Comment by: Jim Kahn
UnitedHealth Group is the leading example of an industry run amok. Profits over patients (and doctors and pharmacists). This is a sad story, well told.
The excerpts above focus on UHG’s aggressive if legal business strategies. Most notable are wide-ranging acquisitions that facilitate gaming of regulations, e.g., starting PBMs and hiring doctors to circumvent limits on medical loss ratios by shifting profits to subsidiaries. And providing high interest “payday loans” while being the cause of delayed and denied payments.
Also described in the article are equally aggressive and often illegal non-business strategies. These include fraudulent behaviors incurring hundreds of millions in fines, e.g., backdated executive stock options, grossly understated physician payment benchmarks to suppress out-of-network provider reimbursements, and diagnostic code manipulation. Add to that hardline control of the political environment: purchase of The Lewin Group (policy analysts) to fight off a public option in the ACA, and massive Congressional lobbying.
The article is wrong in saying that “United is essentially running a private single-payer system” that can be regulated like a public utility. Because that’s not what single payer is.

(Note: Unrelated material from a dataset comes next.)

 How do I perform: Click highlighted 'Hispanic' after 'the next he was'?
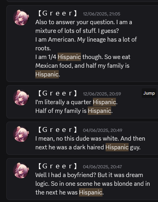click(91, 192)
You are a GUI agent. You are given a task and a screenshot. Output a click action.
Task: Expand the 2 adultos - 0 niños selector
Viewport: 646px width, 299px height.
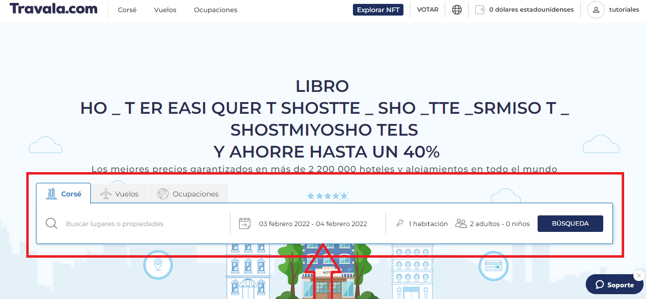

Here’s a reminder: single payer is a public funder of health care, covering everybody (not just UHG members) with the same comprehensive insurance for all necessary medical care, with little or no cost-sharing, and paying all providers the same fairly negotiated amount for that care. With public accountability. And without shareholders.
The contrast with UnitedHealth Group couldn’t be clearer. With for-profit insurers, it’s impossible to regulate your way to single payer. Remove them. Unify the system under public leadership.
About the Commentator, Jim Kahn
Jim (James G.) Kahn, MD, MPH (editor) is an Emeritus Professor of Health Policy, Epidemiology, and Global Health at the University of California, San Francisco. His work focuses on the cost and effectiveness of prevention and treatment interventions in low and middle income countries, and on single payer economics in the U.S. He has studied, advocated, and educated on single payer since the 1994 campaign for Prop 186 in California, including two years as chair of Physicians for a National Health Program California.